In the copending application, entitled Image Analysis Data Transfer, coordinate data from an initial field of view is stored in a memory to identify points of interest termed index points at which data is to be extracted at subsequent fields of view. These index points can define a position based, at least in part, on information derived from the video signal or a scanner for a television camera as a component of the image analysis system. A description of the function of a television camera in an image analysis system, together with a derivation of data relating to the positions of boundaries, is found in U.S. Pat. No. 3,763,357, entitled "THRESHOLD CIRCUIT FOR CONVERTING A VIDEO SIGNAL TO A BINARY VIDEO SIGNAL," issued Oct. 2, 1973 for inventor Roger R. A. Morton.

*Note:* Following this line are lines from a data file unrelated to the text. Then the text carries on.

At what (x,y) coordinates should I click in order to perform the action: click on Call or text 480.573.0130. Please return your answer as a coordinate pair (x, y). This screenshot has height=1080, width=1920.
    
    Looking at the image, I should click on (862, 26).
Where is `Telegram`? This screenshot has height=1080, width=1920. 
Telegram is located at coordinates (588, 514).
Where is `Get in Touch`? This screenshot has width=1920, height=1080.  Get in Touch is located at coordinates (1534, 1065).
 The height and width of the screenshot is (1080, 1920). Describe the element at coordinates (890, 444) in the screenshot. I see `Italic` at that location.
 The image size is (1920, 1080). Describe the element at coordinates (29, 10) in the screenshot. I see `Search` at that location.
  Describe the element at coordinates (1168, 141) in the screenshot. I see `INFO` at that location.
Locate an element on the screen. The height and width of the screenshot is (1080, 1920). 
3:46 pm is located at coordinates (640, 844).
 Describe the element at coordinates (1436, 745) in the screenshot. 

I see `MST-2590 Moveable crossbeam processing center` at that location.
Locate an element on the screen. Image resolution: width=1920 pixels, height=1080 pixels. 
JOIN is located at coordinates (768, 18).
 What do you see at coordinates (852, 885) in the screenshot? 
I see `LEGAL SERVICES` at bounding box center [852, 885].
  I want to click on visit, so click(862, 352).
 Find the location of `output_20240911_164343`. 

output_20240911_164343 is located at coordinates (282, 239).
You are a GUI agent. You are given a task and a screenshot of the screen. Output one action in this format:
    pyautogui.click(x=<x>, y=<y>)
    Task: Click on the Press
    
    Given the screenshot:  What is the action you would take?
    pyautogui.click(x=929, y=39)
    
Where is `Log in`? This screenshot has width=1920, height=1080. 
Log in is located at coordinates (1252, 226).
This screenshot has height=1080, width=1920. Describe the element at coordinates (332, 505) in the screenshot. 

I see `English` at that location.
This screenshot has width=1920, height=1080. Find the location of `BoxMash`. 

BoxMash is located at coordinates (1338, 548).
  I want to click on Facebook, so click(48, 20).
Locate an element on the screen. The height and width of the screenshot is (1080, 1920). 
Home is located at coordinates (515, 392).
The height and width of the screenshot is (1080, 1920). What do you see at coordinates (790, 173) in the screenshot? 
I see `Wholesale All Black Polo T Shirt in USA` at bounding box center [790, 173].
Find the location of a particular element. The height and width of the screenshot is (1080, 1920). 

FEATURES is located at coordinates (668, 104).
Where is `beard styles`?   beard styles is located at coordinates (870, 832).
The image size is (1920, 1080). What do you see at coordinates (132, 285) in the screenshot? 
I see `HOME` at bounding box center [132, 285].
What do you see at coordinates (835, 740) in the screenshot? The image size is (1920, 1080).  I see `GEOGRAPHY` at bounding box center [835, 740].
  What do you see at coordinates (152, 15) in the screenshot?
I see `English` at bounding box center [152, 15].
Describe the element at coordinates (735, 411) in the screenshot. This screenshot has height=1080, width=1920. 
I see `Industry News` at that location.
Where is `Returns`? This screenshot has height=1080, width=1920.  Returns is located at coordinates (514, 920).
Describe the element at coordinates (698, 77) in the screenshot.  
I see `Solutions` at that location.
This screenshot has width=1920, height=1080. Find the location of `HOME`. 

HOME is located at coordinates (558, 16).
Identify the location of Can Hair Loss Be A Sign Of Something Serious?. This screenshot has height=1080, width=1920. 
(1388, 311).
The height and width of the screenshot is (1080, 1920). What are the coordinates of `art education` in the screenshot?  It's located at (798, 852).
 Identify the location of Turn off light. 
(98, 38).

In successive fields of scan, electronic measurement logic performs calculations on the video signal and extracts data which was sampled when the scan format was in a position related to the points identified in the initial field of scan. Because of the nature of this extraction in a noise-free system, the synchronism between the coordinates of the stored points and computation of data is inherent in the designed system. However, the addition of noise which will often arise from the video signal due to the action of the television camera preamplifier which injects noise into the initially minute video signal and results in the intercept boundaries, defined in an initial field of scan, falling into a position which differ, possibly significantly, from subsequent fields of scan.